Having an implicit progn in cond means every cond clause has to have an extra pair of parentheses. McCarthy said later that he thought he had gotten cond wrong, that it used too many parentheses, and this may be what he meant. Arc's cond doesn't have an implicit progn, and so you don't need the parentheses around each clause. We also omitted the t in the default clause, which seemed to be an onion. The example in the slide shows the same code in Common Lisp and in Arc. (Arc's do is Common Lisp progn, and pr is Common Lisp princ.)

In Arc, cond is a low-level operator, used mainly in macroexpansions. Most of the time programmers use if, which is exactly the same, except that within a successful then-expression, the variable it will be bound to the result of the test-expression.

7. Assignment (Scope)

- Lexical scope, single namespace.

- = is setf (no set or setq).

- Can create local vars by assignment.

> (do (= x 5) (cons x 'a)) (5 . A) - Any sequence of code is a block.

- Easy to write a non-scope block.

Arc has lexical scope and a single namespace like Scheme. A variable whose value is a function is no different from any other. The evaluation rule is simply to evaluate the whole expression from left to right, and then apply the value of the first element to the values of the rest.

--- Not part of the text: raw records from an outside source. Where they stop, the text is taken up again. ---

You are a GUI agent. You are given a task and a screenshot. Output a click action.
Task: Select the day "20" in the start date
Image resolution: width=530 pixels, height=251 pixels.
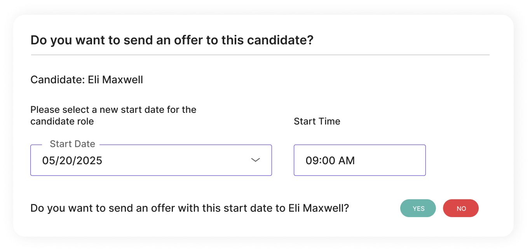tap(64, 160)
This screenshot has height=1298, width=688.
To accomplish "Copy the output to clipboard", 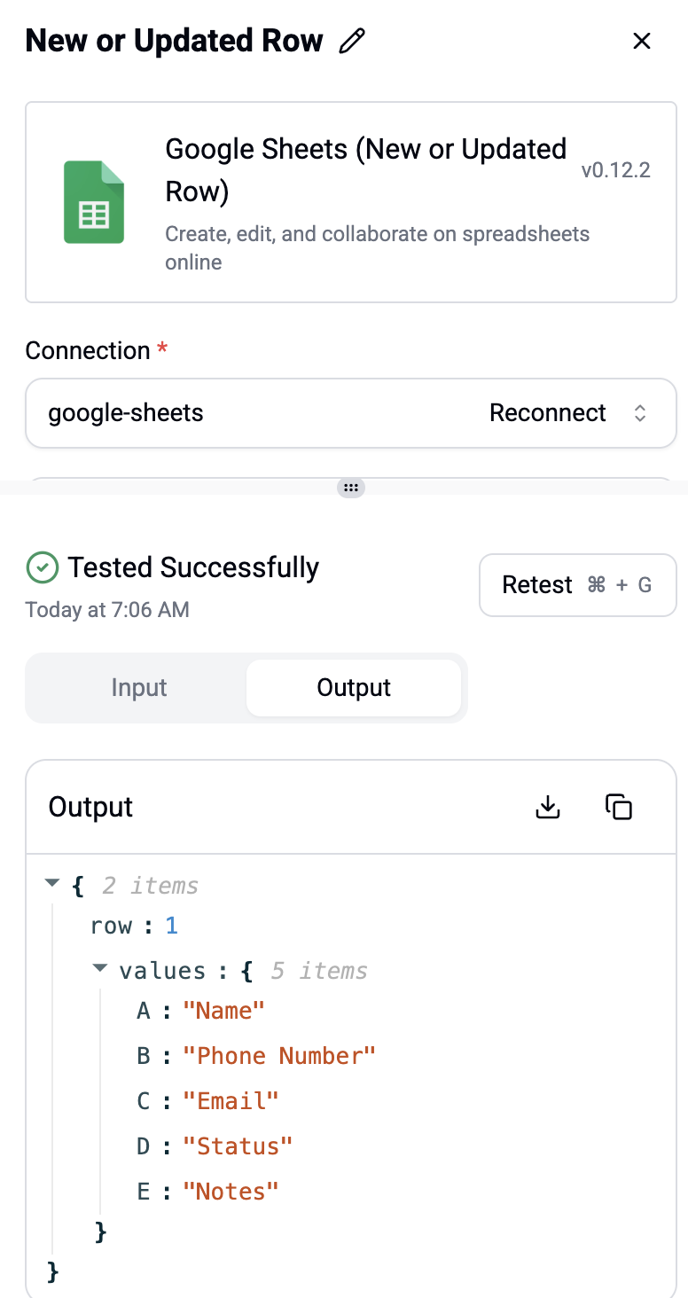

The assignment operator is =. I was dubious about this, but decided to try it and see if I got used to it. It turns out to work well, even in prefix. Stripes stand out, which is why they get used on warning signs and poisonous animals.

Here is a big difference between Arc and previous Lisps: local variables can be created implicitly by assigning them a value. If you do an assignment to a variable that doesn't already exist, you thereby create a lexical variable that lasts for the rest of the block. (Yes, we know this will make the code hard to compile, but we're going to try.) A block is a do, or any implicit do in one of Arc's predefined operators.

It's easy to write a progn-like operator that doesn't have an effect on scopes: just write a function that takes any number of arguments and returns the last. Arc has a function, currently called justdo, that does this, but it is intended for use only in macros where you have to evaluate expressions sequentially without having them unexpectedly be in a new lexical contour.

8. Functions and Macros

- lambda is fn: (fn (x) (cons x 'a))

- rfn (a macro) instead of labels.

(rfn len (x) (if (no x) 0 (+ 1 (len (cdr x))))) - Macros separate 1st class objs.

(macro (test . body) `(if ,test (do ,.body))) - To get local macros, just bind.

Like any Lisp, Arc has first-class functions. There is a fn operator, like Scheme's lambda, that returns a new function. Arc has no labels or letrec. For defining recursive functions there is a macro called rfn, which is like fn except that it takes an additional first argument to use as its own name. The example above is a recursive function that finds the length of a list.

Using rfn instead of labels makes it more convenient to define individual recursive functions and less convenient to define several mutually-recursive functions, but the former is by far the more common case.

(The name rfn was suggested by Dorai Sitaram.)

Arc macros are also first class objects. They are, as in Common Lisp, simply functions that return expressions. Arc doesn't have the hygienic macros of Scheme or Dylan. Or rather it doesn't require you to use them; something like that may be supplied as a library, but programmers can also have access to raw macroexpansion.

This is another case where our axiom that the user is a good programmer simplifies matters. As an expert, the user will not be thrown by the prospect of variable capture (indeed will often do it deliberately), but will definitely not like a macro mechanism that takes away some of the power of defmacro.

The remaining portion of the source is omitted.